TO DO
Repeat, exactly as they appear, the lines from the one with "The height and" through the last line of the entries below, but none of the pictures.

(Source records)
+---+

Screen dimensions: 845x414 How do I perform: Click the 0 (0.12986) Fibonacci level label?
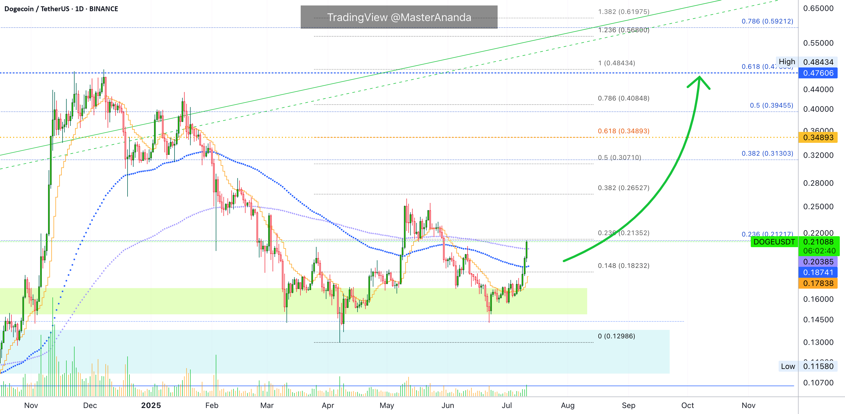point(616,336)
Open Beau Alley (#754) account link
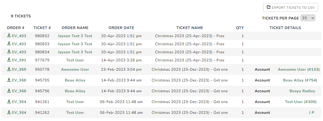Image resolution: width=323 pixels, height=121 pixels. coord(300,80)
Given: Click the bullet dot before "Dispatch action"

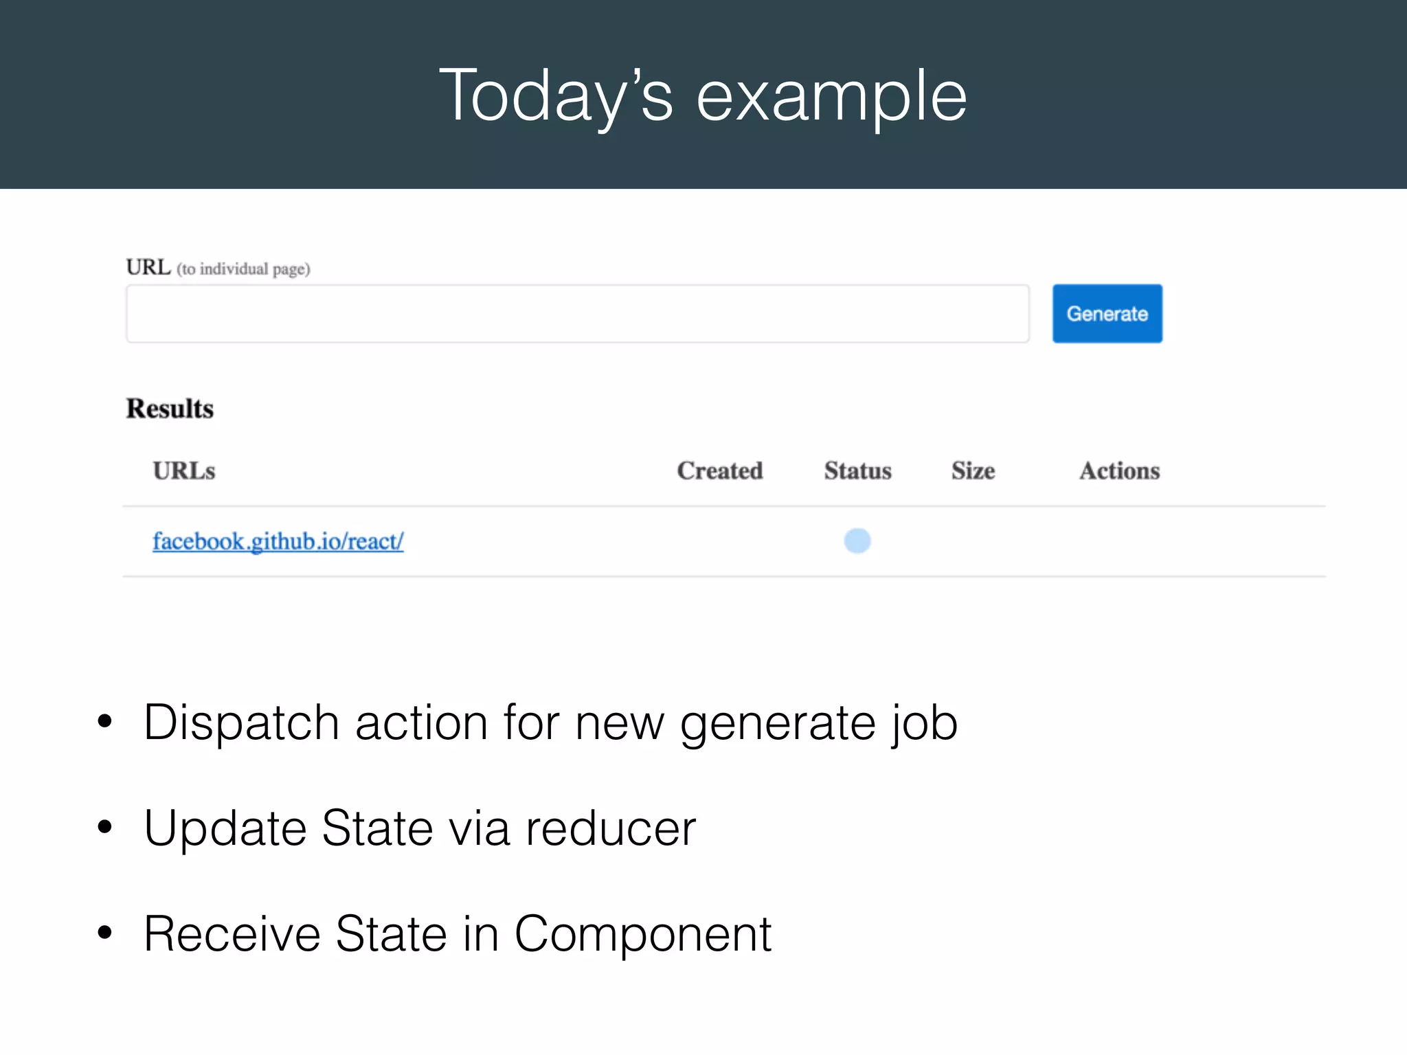Looking at the screenshot, I should point(104,721).
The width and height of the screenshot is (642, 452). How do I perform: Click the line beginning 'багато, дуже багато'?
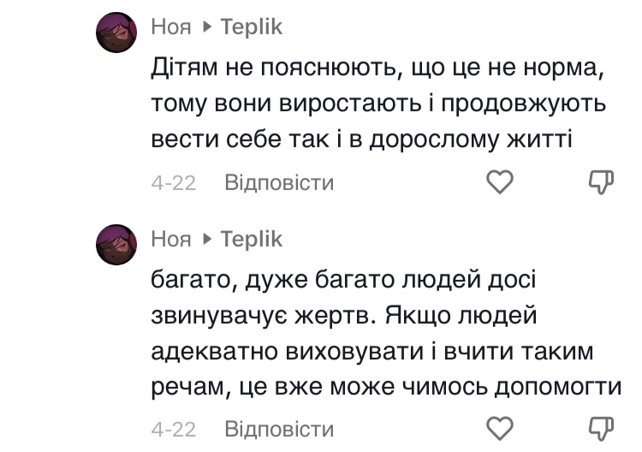click(x=342, y=279)
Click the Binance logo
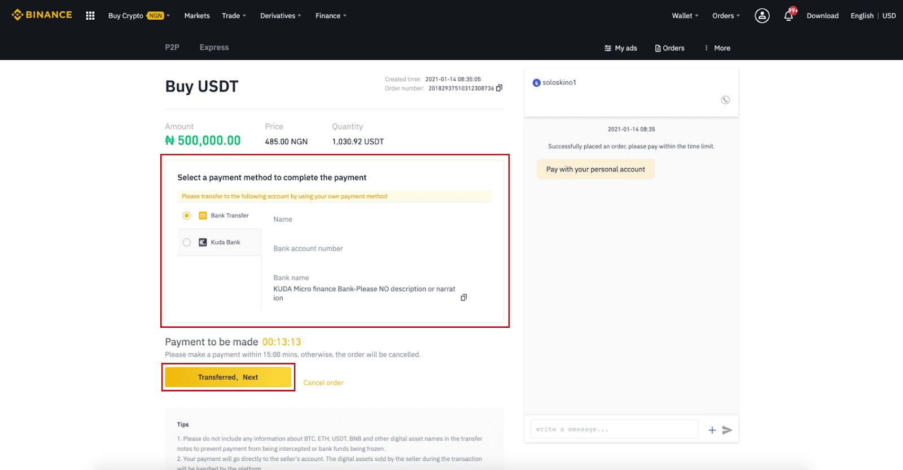Image resolution: width=903 pixels, height=470 pixels. click(42, 15)
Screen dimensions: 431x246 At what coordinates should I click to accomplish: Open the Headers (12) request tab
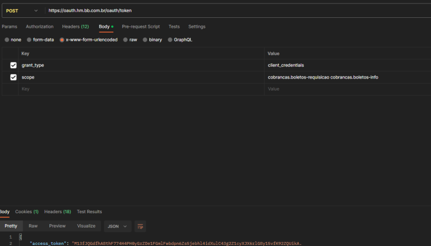tap(75, 27)
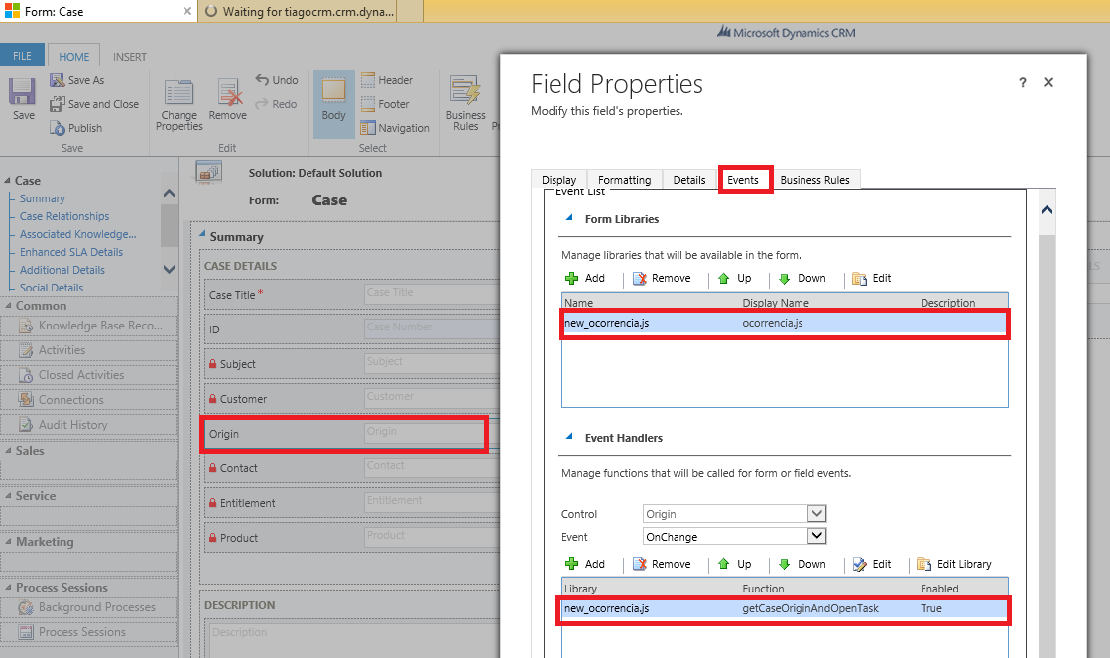
Task: Click Save and Close ribbon button
Action: click(x=93, y=104)
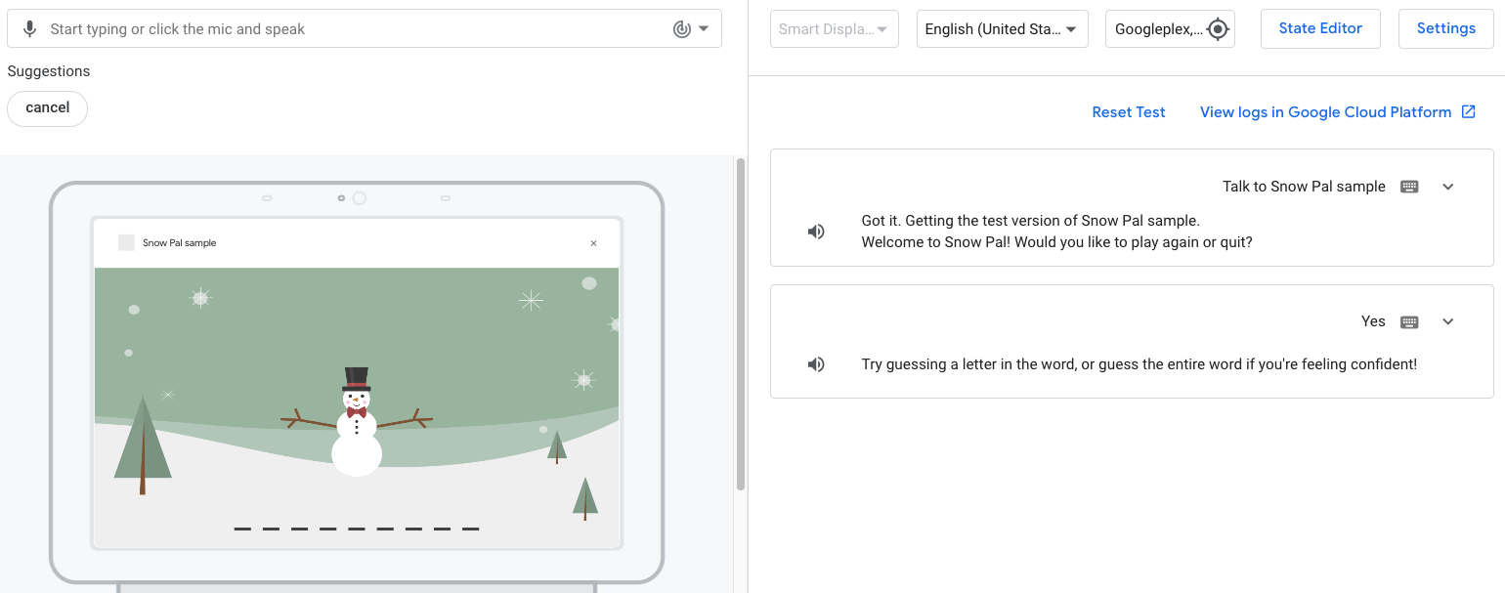Expand the Talk to Snow Pal sample entry
This screenshot has height=593, width=1505.
click(x=1448, y=187)
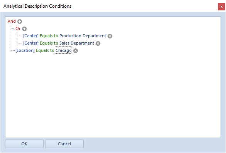
Task: Change the root And logical operator
Action: pyautogui.click(x=12, y=21)
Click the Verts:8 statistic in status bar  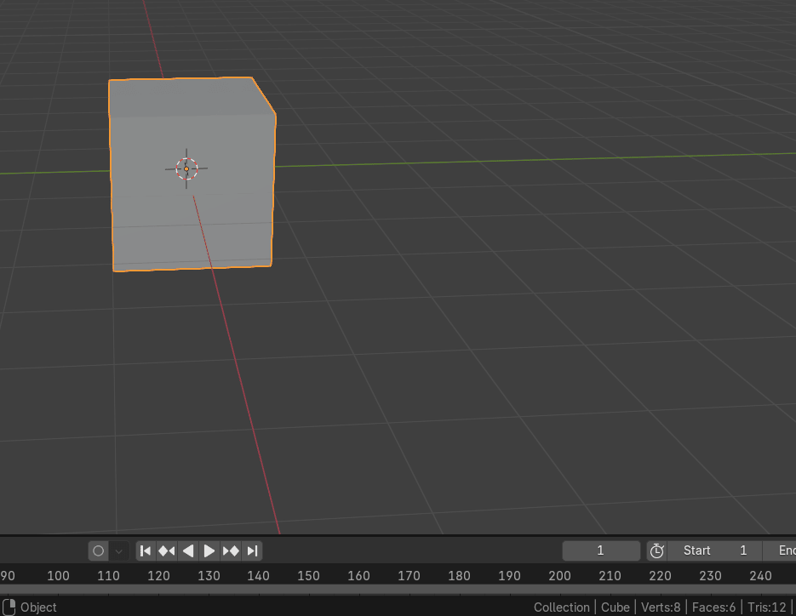tap(661, 607)
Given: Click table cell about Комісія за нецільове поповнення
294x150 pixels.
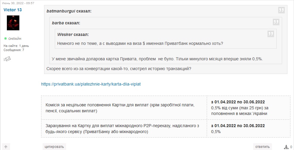Looking at the screenshot, I should point(124,108).
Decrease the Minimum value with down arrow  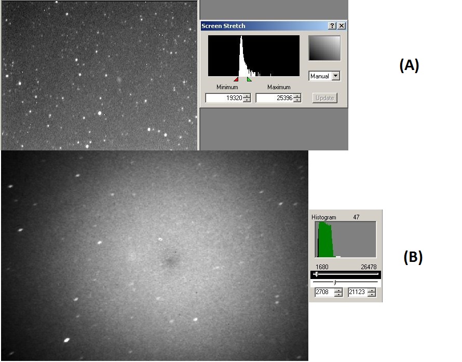point(247,100)
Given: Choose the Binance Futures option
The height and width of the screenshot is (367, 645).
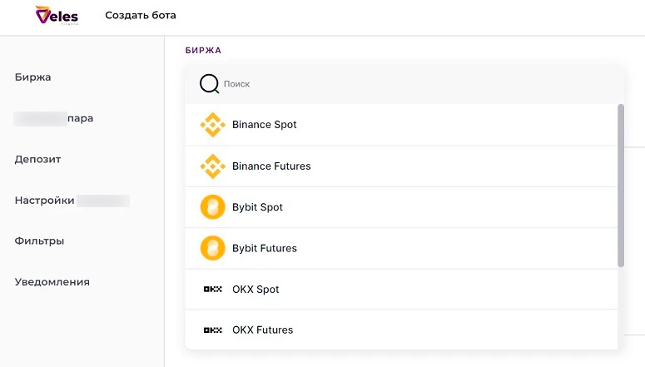Looking at the screenshot, I should coord(271,166).
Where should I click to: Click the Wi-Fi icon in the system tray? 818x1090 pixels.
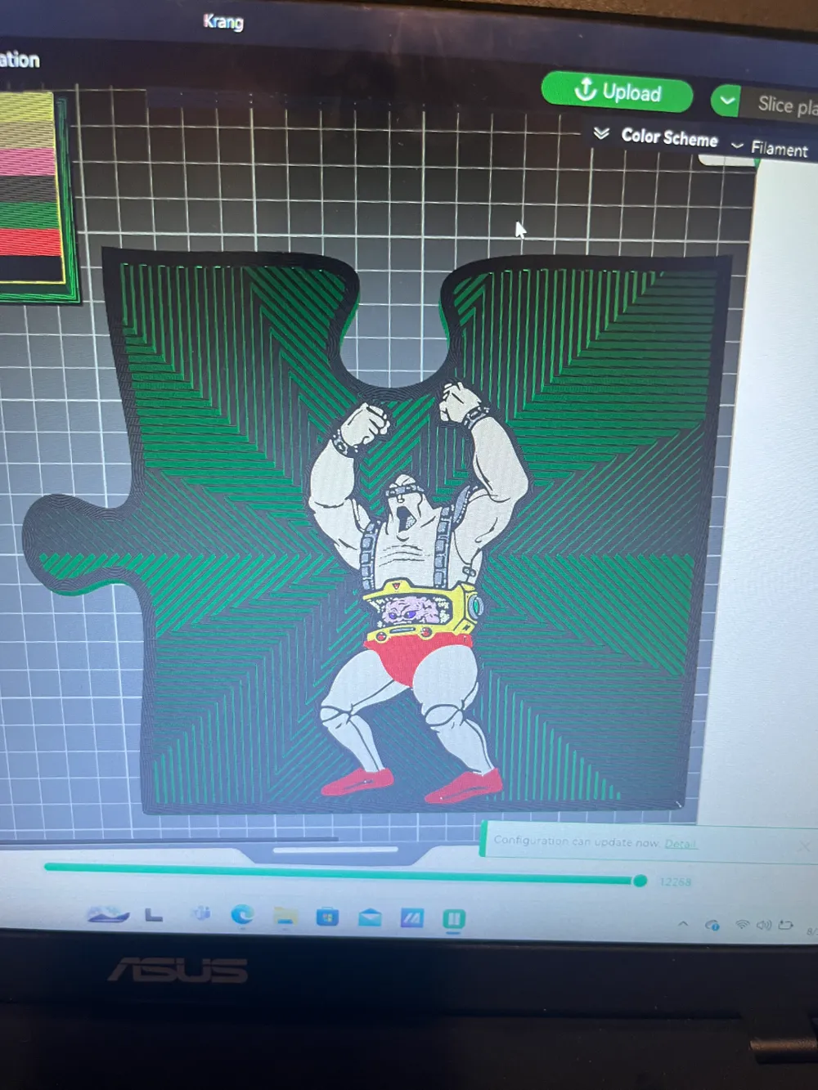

+---+

WRITTEN SOLUTION
The height and width of the screenshot is (367, 645).
Looking at the screenshot, I should coord(271,166).
Where should I click to: Click the Wi-Fi icon in the system tray? 818x1090 pixels.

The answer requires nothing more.